··· 本文抜粋 ···
ザクロエキスを段階希釈し、固形分として100ppmとなるように調整した。調整した液を試験管に2mLずつ分注し、フォーリンチオカルト試薬5mLを加え、撹拌後5分間静置した。次いで7.5重量%炭酸ナトリウム水溶液を4mL加え、撹拌後60分間静置した後、765nmの吸光度を測定した。得られた吸光度を、没食子酸で作製した検量線を用いて、ポリフェノール量として算出した。
生米100gに水140g、醤油10gおよび製剤4gを加え、30分間浸漬し、炊飯器で炊飯した後、室温で放冷した。以下の菌種を炊飯米に接種し、25℃にて保存し、菌数を計測した:バチルス・スブチリス(Bacillus subtilis)(細菌)(100CFU/mL)、カンジダ・アルビカンス(Candida albicans)(不完全酵母)(10CFU/mL)、ウィッカーハモマイセス・アノマルス(Wickerhamomyces anomalus)(酵母)(10CFU/mL)。
スケソウダラ陸上2級64.5g、馬鈴薯澱粉1.4g、砂糖3.2g、食塩1.9g、氷水29.0gおよび製剤4.0gを混合し、90℃にて60分間加熱し、かまぼこを作製した。バチルス・スブチリス(細菌)(100CFU/mL)をかまぼこに接種し、25℃にて保存し、菌数を計測した。カンジダ・アルビカンス(不完全酵母)(10CFU/mL)およびウィッカーハモマイセス・アノマルス(酵母)(10CFU/mL)のいずれかをかまぼこに接種し、15℃にて保存し、菌数を計測した。
酸度が9.3である醸造酢(食酢)を使用して、以下の表1に示す組成にて製剤を調製した。製剤E1−1〜E1−6については、醸造酢、ザクロエキス粉末および水を撹拌混合した(実施例1−1〜1−6)。製剤C1−1については、醸造酢および水を撹拌混合した(比較例1−1)。製剤C1−2については、ザクロエキス粉末および水を撹拌混合した(比較例1−2)。
酸度が4.2、9.3、18.0または30.0である醸造酢あるいは酸度が4.2または30.0である合成酢を使用して、以下の表5に示す組成にて製剤を調製した。製剤E2−1〜E2−7については、醸造酢、ザクロエキス粉末および水を撹拌混合し(実施例2−1〜2−7)、製剤E2−8〜E2−10については、合成酢、ザクロエキス粉末および水を撹拌混合した(実施例2−8〜2−10)。製剤C2−1〜C2−4については、醸造酢および水を撹拌混合し(比較例2−1〜2−4)、製剤C2−5〜C2−6については、合成酢および水を撹拌混合した(比較例2−5〜2−6)。製剤C2−7については、ザクロエキス粉末および水を撹拌混合した(比較例2−4)。
··· 項目一覧 ···
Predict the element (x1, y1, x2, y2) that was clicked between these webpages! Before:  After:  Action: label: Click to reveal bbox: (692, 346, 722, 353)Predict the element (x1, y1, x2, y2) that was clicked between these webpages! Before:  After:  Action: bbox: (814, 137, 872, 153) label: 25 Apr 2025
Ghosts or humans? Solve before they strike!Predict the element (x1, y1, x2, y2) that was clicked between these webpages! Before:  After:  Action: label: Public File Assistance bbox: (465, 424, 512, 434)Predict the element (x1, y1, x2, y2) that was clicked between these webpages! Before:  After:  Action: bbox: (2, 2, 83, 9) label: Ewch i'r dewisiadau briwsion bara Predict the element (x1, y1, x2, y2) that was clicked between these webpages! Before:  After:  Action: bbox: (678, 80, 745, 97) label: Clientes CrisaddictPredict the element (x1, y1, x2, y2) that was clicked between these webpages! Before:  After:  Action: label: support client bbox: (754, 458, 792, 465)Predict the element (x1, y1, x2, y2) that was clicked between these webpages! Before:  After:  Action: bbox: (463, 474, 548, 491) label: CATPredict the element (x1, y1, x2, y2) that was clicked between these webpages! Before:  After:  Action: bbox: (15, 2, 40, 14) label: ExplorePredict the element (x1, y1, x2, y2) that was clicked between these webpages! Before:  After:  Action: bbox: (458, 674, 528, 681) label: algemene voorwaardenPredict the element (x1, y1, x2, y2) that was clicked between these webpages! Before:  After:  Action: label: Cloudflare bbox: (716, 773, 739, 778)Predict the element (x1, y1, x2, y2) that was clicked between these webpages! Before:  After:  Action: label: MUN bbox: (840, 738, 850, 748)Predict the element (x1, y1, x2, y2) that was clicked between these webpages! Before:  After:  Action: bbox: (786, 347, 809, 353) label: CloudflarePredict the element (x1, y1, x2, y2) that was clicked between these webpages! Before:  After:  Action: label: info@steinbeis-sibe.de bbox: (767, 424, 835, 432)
···
#### 課題 A
ザクロエキス製剤に関する本文のうち、「スケソウダラ陸上2級64.5」で始まり「種し、15℃にて保存し、菌数を計測した。」で終わる部分を、一字も変えずに書き写しなさい。
#### 課題 B
次の(i)〜(iii)の記述がザクロエキス製剤に関する本文と合っているかどうか、それぞれ「はい」か「いいえ」で答えなさい。判断の根拠となる本文の語句もそのまま引用すること。
(i) ポリフェノール量は、没食子酸で作製した検量線を用いて算出した。
(ii) かまぼこに接種したカンジダ・アルビカンスは、25℃で保存した。
(iii) 製剤C1−1は、醸造酢とザクロエキス粉末を撹拌混合して調製した。
#### 課題 C
ザクロエキス製剤に関する本文の最後の文に続けて、その先を書きなさい。

#### 解答 A
スケソウダラ陸上2級64.5g、馬鈴薯澱粉1.4g、砂糖3.2g、食塩1.9g、氷水29.0gおよび製剤4.0gを混合し、90℃にて60分間加熱し、かまぼこを作製した。バチルス・スブチリス(細菌)(100CFU/mL)をかまぼこに接種し、25℃にて保存し、菌数を計測した。カンジダ・アルビカンス(不完全酵母)(10CFU/mL)およびウィッカーハモマイセス・アノマルス(酵母)(10CFU/mL)のいずれかをかまぼこに接種し、15℃にて保存し、菌数を計測した。

#### 解答 B
(i) はい。「没食子酸で作製した検量線を用いて、ポリフェノール量として算出した」
(ii) いいえ。「いずれかをかまぼこに接種し、15℃にて保存し」
(iii) いいえ。「製剤C1−1については、醸造酢および水を撹拌混合した」

#### 解答 C
酸度が9.3である醸造酢を使用して、以下の表9に示す組成にて製剤を調製した。ザクロエキスとしては、ポリフェノール量が3.4(w/w)%、12.5(w/w)%、30.3(w/w)%および43.6(w/w)%のいずれかのザクロエキス(抽出液)、あるいはザクロエキス粉末(ポリフェノール量68.5(w/w)%)を用いた。製剤E3−1〜E3−5については、醸造酢、ザクロエキス粉末またはザクロエキス、および水を撹拌混合した(実施例3−1〜3−5)。製剤C3−1については、醸造酢および水を撹拌混合した(比較例3−1)。製剤C3−2〜C3−3については、ザクロエキスまたはザクロエキス粉末および水を撹拌混合した(比較例3−2〜3−3)。
酸度が9.3である醸造酢とザクロエキス粉末とを使用して、以下の表13に示す組成にて製剤を調製した。製剤E4−1〜E4−4について、醸造酢、ザクロエキス粉末またはザクロエキス、および水を撹拌混合した(実施例4−1〜4−4)。
Claims (7)
- ザクロエキスおよび食酢を有効成分として含有する飲食品用抗菌剤組成物。
- 前記ザクロエキスのポリフェノール量が0.5(w/w)%〜85(w/w)%である、請求項1に記載の飲食品用抗菌剤組成物。
- 前記食酢1重量部に対して、前記ザクロエキスが0.01重量部〜100重量部である、請求項1から3のいずれかに記載の飲食品用抗菌剤組成物。
- 前記食酢の酸度が酢酸換算で2%〜40%である、請求項1から3のいずれかに記載の飲食品用抗菌剤組成物。
- 前記食酢が醸造酢であり、前記酸度が酢酸換算で4〜40%である、請求項1から4のいずれかに記載の飲食品用抗菌剤組成物。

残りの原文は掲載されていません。